Romney says he'll reduce unemployment rates by putting more people out of work. Try wrapping your head around that economic Zen koan.
Romney said the words "small business" or "small businesses" 14 times during the debate, twice as many times as the president did. And yet Romney's fellow Republicans on the Hill rejected tax cuts for small businesses four times this year -- three times in the House and once in the Senate -- and last year his running mate's budget imposed savage cuts to the Small Business Administration.
In fact, House Republicans voted to stop all new hiring at the SBA's Office of International Trade, and to rescind $30 million in state grants to promote exports. They even gutted provisions written by a fellow Republican, Sen. Olympia Snowe, that would have helped small businesses export their products.
To paraphrase Harry S. Truman: In a race between a Republican and a Republican, the jobless person loses every time.
Everyone Knows It's Windy
Another one of Romney's "five points to create jobs" is "energy independence," by which Romney means removing all of remaining environmental restrictions on oil and gas companies, and allowing them to mine, drill and dig where they please -- with minimal regulation.
It's true that oil and gas create some jobs -- but unrestrained exploitation of our natural resources creates relatively few of them, and it does so at an enormous cost in the future (and sometimes in the present). And the despoilers never talk about the jobs that have been lost as a result of their actions. Why don't you ask the folks down on the Gulf how many jobs the BP oil spill cost them?
The industries Romney represents also love to say they'll bring gas prices down and make us energy independent -- but please note: At no time did Romney say the fuel produced by these changes would be sold in the United States.

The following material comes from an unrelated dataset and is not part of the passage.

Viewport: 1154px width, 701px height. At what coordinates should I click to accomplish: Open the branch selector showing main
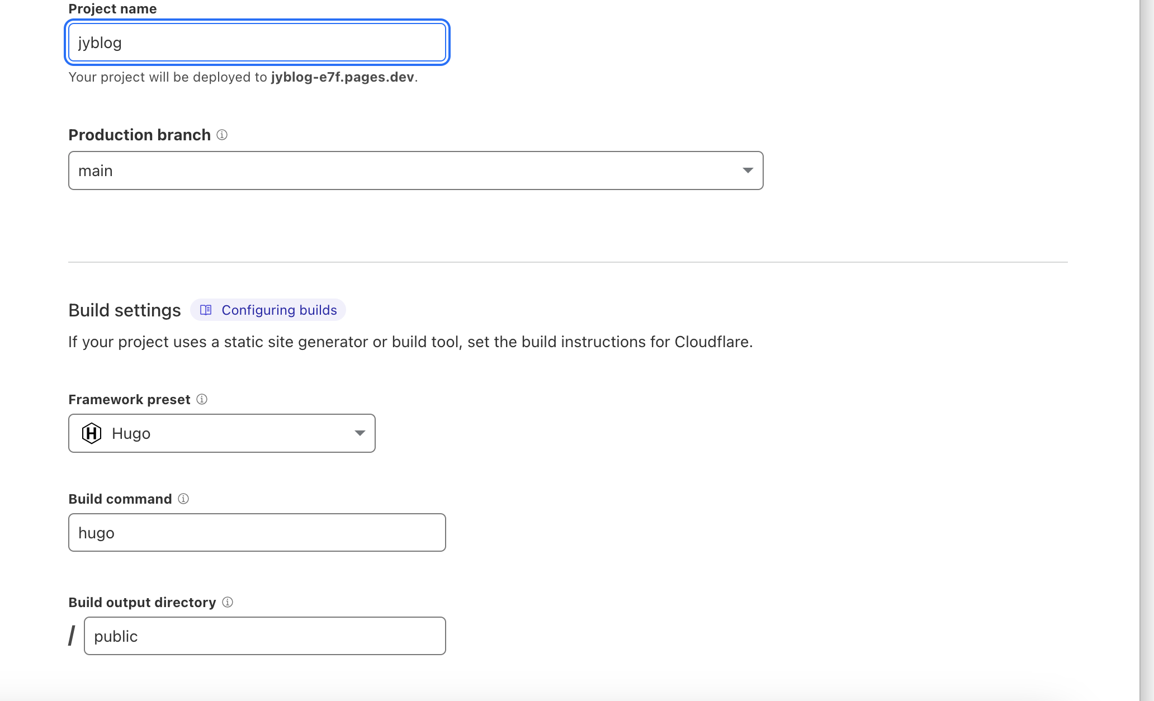click(x=415, y=170)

But step out of the wind tunnel for a second and you'll hear the dirty truth: Last year the United States exported more oil than it imported.
Many of the the companies that Romney wants to unleash in the name of "energy independence," especially those along the battered Gulf Coast, can make more money selling that oil to other countries.
Against the Wind
An Iowa-area newspaper notes that there are only about 7,000 wind-industry jobs in Iowa, which it describes as a "tiny sliver" of the state's workforce. That's true. But that's more jobs than the Keystone pipeline will create, according to a government study -- and the Republicans have been touting Keystone as a "job-creating" plan.
Romney offers all sorts of special tax breaks ($4 billion a year to Big Oil alone) to jobs that are often temporary, and which cause great harm to the environment and to the overall economy. But he sneers at real wind jobs, which are long-lasting, help restore US manufacturing, promote real energy independence, and help protect the environment.
A Cornell University study has concluded that Keystone will actually cost the nation jobs -- in the 15 states where gas prices could actually rise as a result of the pipeline, and due to crop failures caused by its pollution.
(That's not even counting the costs should there be a major -- possibly lethal -- disaster. See "Four Ways Keystone XL Could Be a Job Killer" in Cornell University, Pipe Dreams? Jobs Gained, Jobs Lost by the Construction of XL Pipeline.)
If you hate being jobless, imagine Romney's alternative: being jobless in a fouled environment, while paying even more at the gas pump.